これは、ジョージルーカスのデビュー作「THX-1138」にすごく似てますね。原作なのでしょうか。でも、「THX-1138」よりわかり易く、面白さも上でした。

一言で言えば、THEハリウッド映画って感じですね。緊張と緩和の連続、爆発、ピンチ、そして、ラストバトル、ハッピーエンド。ハリウッド映画の要素を全て盛り込んで作っています。

これは、近未来に起こりそうなクローン問題を扱ったSFですね。

ストーリーはというと、
地下で生活させられている白服を着た人々は、ランダムでアイランドと呼ばれる楽園へ行くことができる、という情報を与えられている。しかし、それは嘘で、一部の裕福な人々は、自分のクローンを作り、重病になると彼らから内臓を移植してもらえる。つまり、アイランドへ行くという事は、そのオリジナルの人へ内臓を提供するというものだった。自分がクローンであると気づいた主人公リンカーンが、ヒロインと共に隔離された居住空間からの脱出を図る。

脱出後の逃走劇は迫力があって、ビルから落ちるシーンは、緊迫感が伝わってきます。本当に、「すべらない脚本」の教科書どおりに作ってる感じがします。
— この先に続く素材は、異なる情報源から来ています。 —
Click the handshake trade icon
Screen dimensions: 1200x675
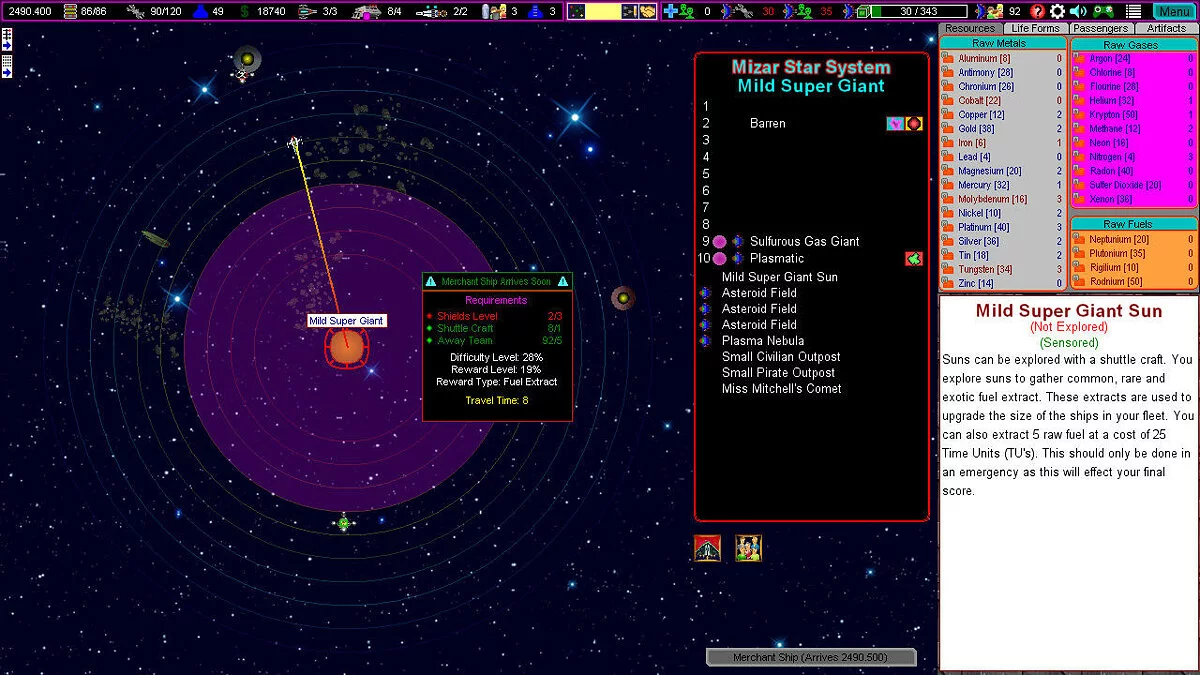[x=648, y=11]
たしかに、これやると滑らないわな、と。

でも、何点か気になる事があった。
まず、最初、リンカーンを列車駅まで案内してくれる人がいるんですけど、お金やらクレジットカードやら渡したりして、優しすぎやろ、と。この時点で、「このおっさん、裏切るか、殺されるかのどっちかやわ」と想像できます。後々、クレジットカードで、リンカーンの場所が特定できるので、そのために優しくさせたんでしょう。
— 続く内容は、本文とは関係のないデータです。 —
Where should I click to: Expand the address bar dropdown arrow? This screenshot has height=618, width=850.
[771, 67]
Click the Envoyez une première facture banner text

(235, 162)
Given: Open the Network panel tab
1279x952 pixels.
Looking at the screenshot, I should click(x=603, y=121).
あと、リンカーンのオリジナルの人(依頼人)と会うシーンでも、オリジナルの人は、新しい服を与えてやったり、腕輪を外してやったり、ここも優し過ぎるくせに、クローンの会社に「ここにいる」とバラす。これも、後で、腕輪を付け替えるシーンがあるので、そのために優しい設定にしたんかい、と。

とにかく不自然なんです。
ストーリーの持っていき方が、ストレートすぎる。
最後に追っ手だった黒人が、ヒロインを救うのも、唐突過ぎるんですよ。
多分、黒人を悪者のまま終わらせたらあかんと思ったんでしょう。

そういう穴をいくつか見つけてしまったので、ちょっと気になりましたけど、
でも、普通に観れる映画だと思います。

最後、またクローン製造工場へ戻るときは、「やっと脱出できてんから、もう戻らんでもええやんかぁ」と思いながら観てくらいで、結構ハマってたりもしたんで、面白い映画の部類だとは思います。
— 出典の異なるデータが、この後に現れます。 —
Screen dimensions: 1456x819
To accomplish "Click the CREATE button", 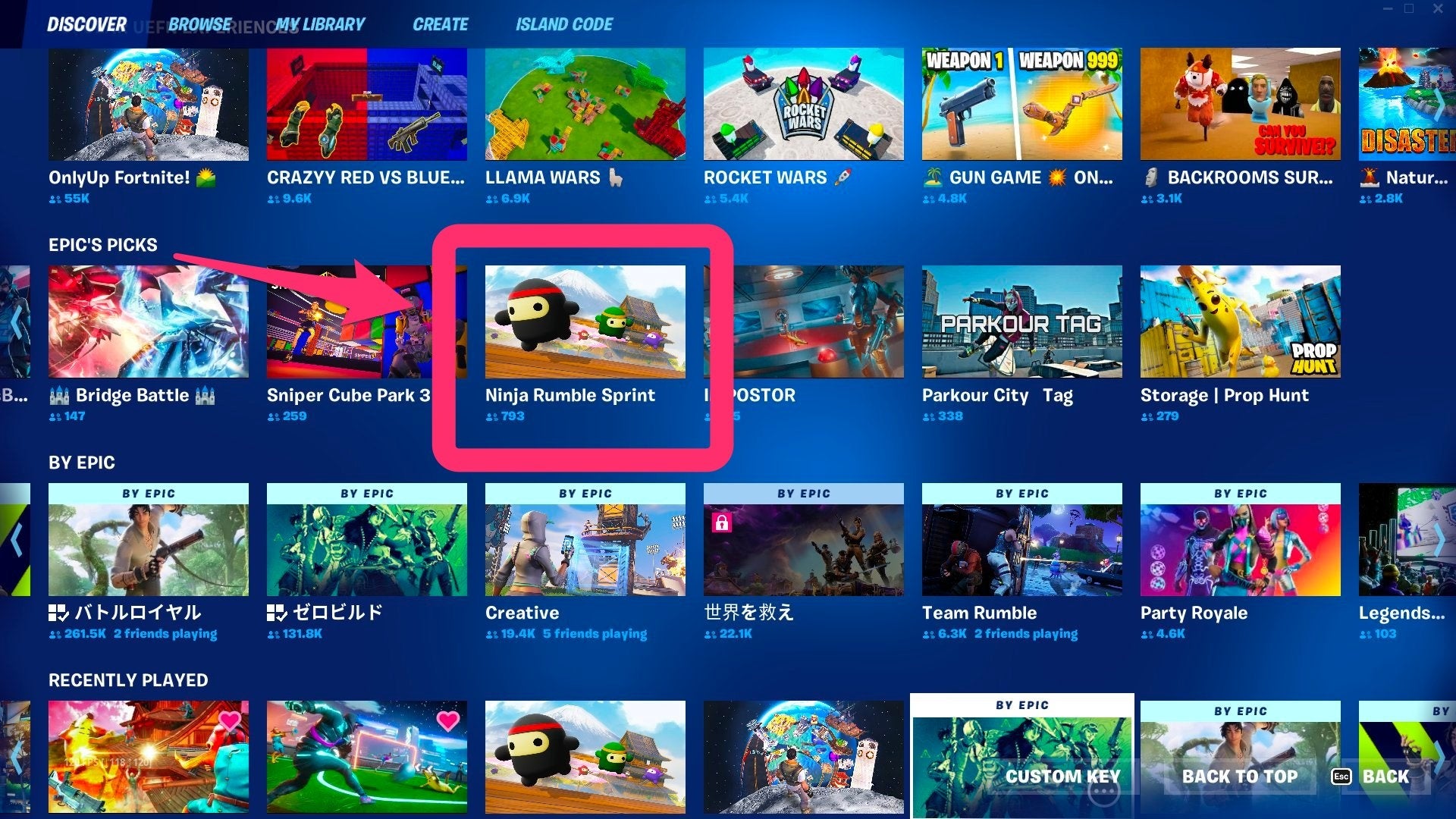I will (440, 25).
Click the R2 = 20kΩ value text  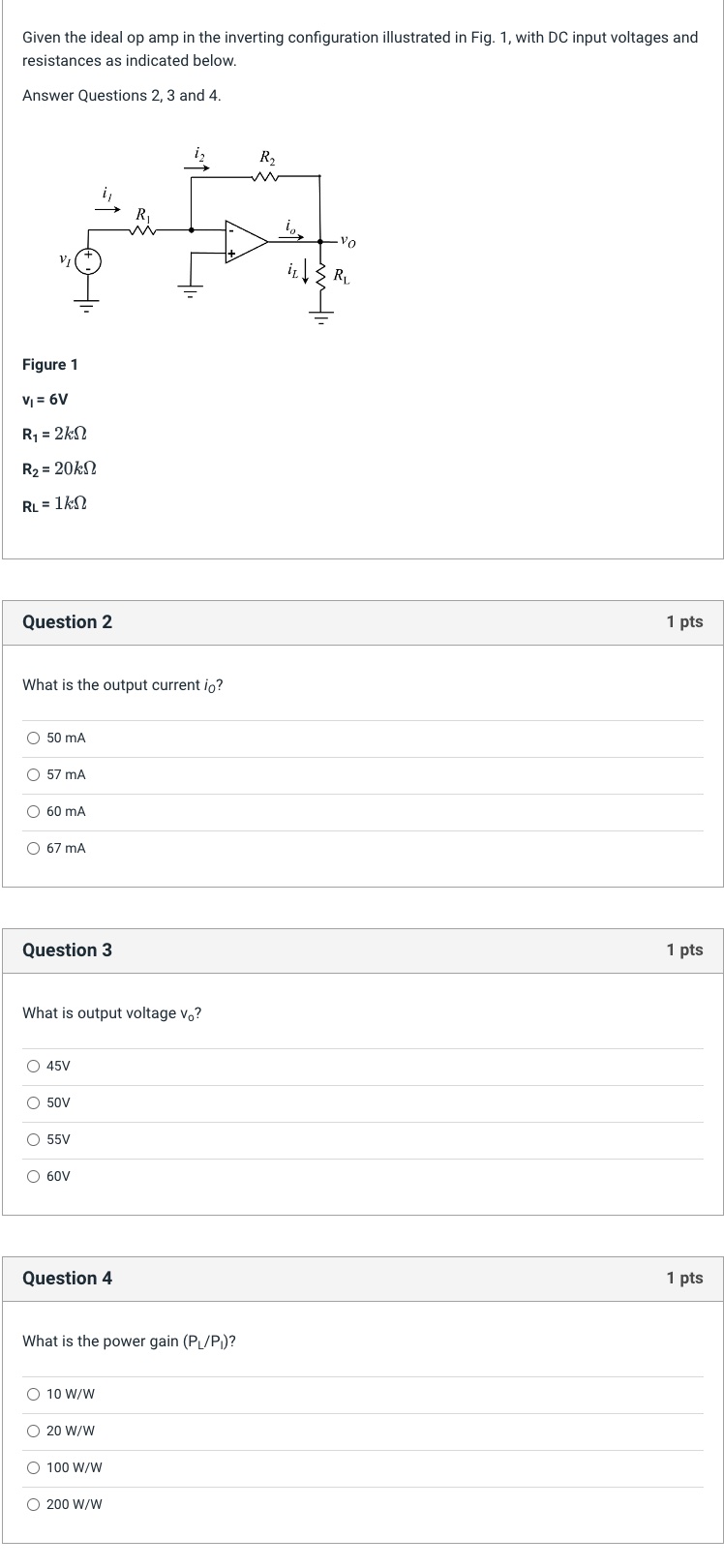tap(59, 468)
ただ、一番気になったのは、最後、クローンの人々が開放されてエンドクレジットなんですけど、僕は、その後を想像してしまうタイプなので、全然ハッピーエンドには思えませんでした。

あの後、彼らは社会に適応して生きていけるのだろうか? オリジナルがいるのに、どうやって共存していけるのか? など、不安要素が残ったので。開放=幸せではないでしょう。

まぁ、そこは、観た人によって感想は変わると思います。